Fata to get first IT university

PM's announcement shows realisation that education is key to eliminating radicalisation.

ISLAMABAD:
Ignored for decades and plunged into a complicated web of al Qaeda-inspired violence, Pakistan’s lawless tribal regions are now attracting some attention from Islamabad.

This was what emanated from an announcement made by Prime Minister Yousaf Raza Gilani that his government will establish the first-ever Information Technology (IT) university exclusively for students from areas known as terrorists’ safe heavens.

Though it remains to be seen whether the prevailing security situation in the seven Federally Administered Tribal Area (Fata) agencies would allow the authorities to go for such an initiative, the announcement itself indicates officials in Islamabad have started realising that education holds the key to eliminating radicalisation from regions bordering Afghanistan.
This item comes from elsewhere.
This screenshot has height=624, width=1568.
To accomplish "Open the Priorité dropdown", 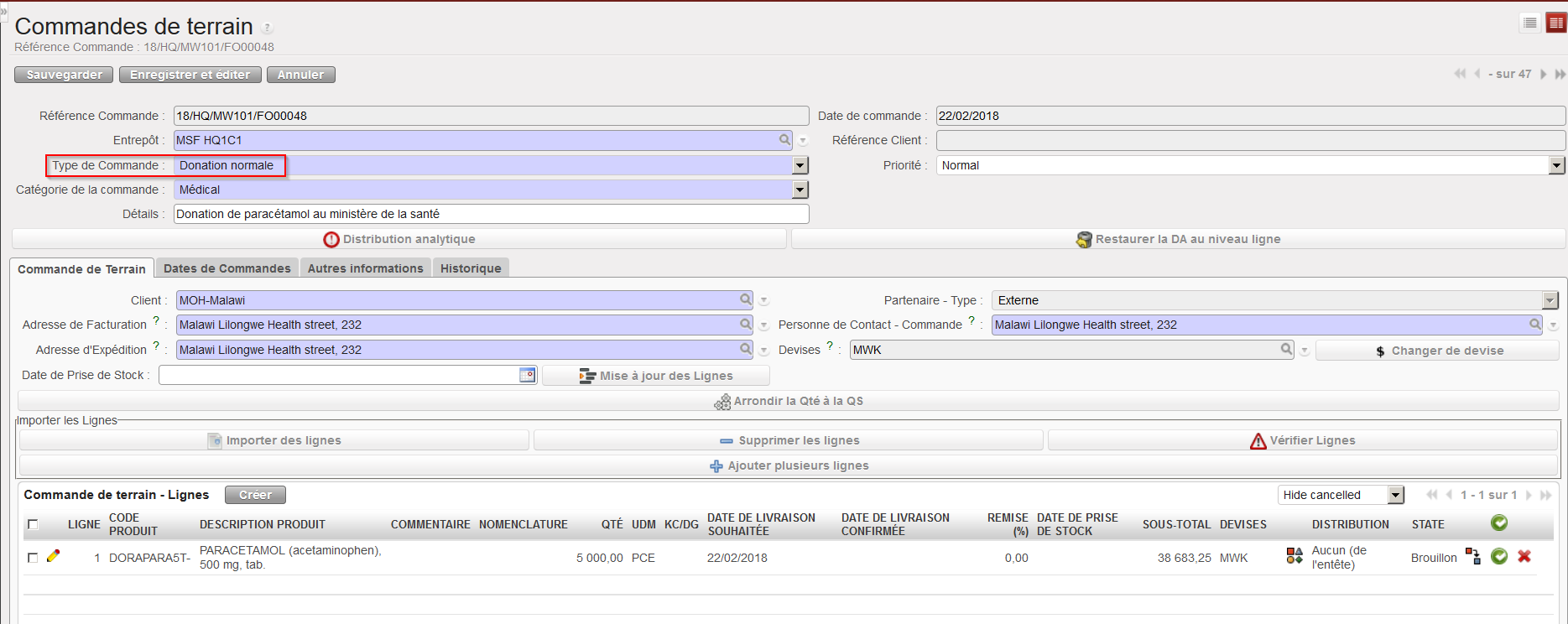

The educational institutions — schools and colleges — have been one of the prime targets of militants as al Qaeda-led homegrown terror outfits continue to tighten their hold in one tribal agency after the other, starting from South Waziristan back in 2004 to an hitherto ongoing struggle for the control of Shia-dominant Kurram.
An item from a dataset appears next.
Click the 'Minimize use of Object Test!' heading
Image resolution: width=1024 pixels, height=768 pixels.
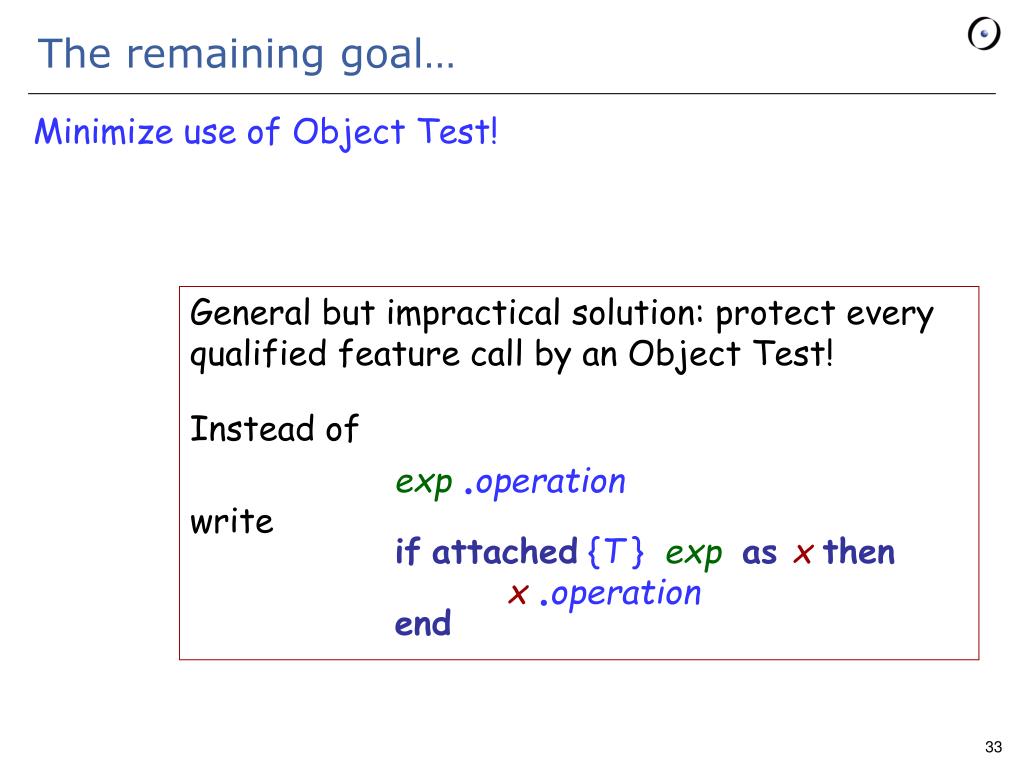pos(266,132)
Hundreds of schools, especially for girls, were blown up by affiliates of Tehreek-e-Taliban Pakistan (TTP) in Swat, Dir, Mohmand, Bajaur and Orakzai.

In South and North Waziristan, however, Taliban occupied school and college buildings to use them as hideouts instead of destroying them.
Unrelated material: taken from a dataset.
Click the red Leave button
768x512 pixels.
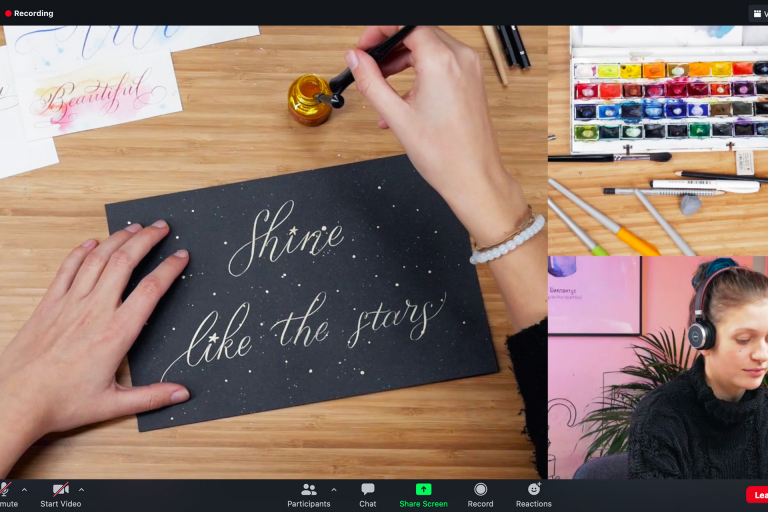[758, 495]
Gilani’s announcement came at a meeting with parliamentarians from Fata on Thursday.

The elected representatives from these areas will mutually decide later which place could be the best suited for establishing the university.

MNA Sajid Hussain Turi from Kurram tribal region told The Express Tribune that he believed the initiative would go a long way in keeping tribal youths from having affiliation.


“If they (tribal youngsters) see better opportunities coming to them…they will definitely abandon the ideology they are forced to believe in by the circumstances surrounding them,” Sajid hoped.

Reviving social fabrics

Gilani also sanctioned 2, 000 Lunges (Turbans) for all the agencies of Fata.

Lunges are meant to make an individual tribal chieftain or Malik for a specific area or of a particular offshoot of a certain tribe.

The move appears to be an attempt to revive the centuries-old tribal social system of the collective responsibility in the area, after suffering destruction from the rise of Taliban.

Militants belonging to various groups have killed hundreds of tribal chieftains, particularly in South Waziristan and frightened others into fleeing the area.

The phenomenon eroded the conventional Maliki system of tribal areas to create a vacuum that was subsequently filled by jihadis associated to al Qaeda and local clerics to turn a ‘moderate’ Pukhtun society into a ‘highly radicalised’ one.

Sajid Turi insisted the revival of the true social fabric of tribal areas could be a significant step to help fight al-Qaeda both militarily and, more importantly, ideologically. Gilani also announced Rs1 billion grants for gas supply to some regions in Fata.

Published in The Express Tribune, December 3rd, 2010.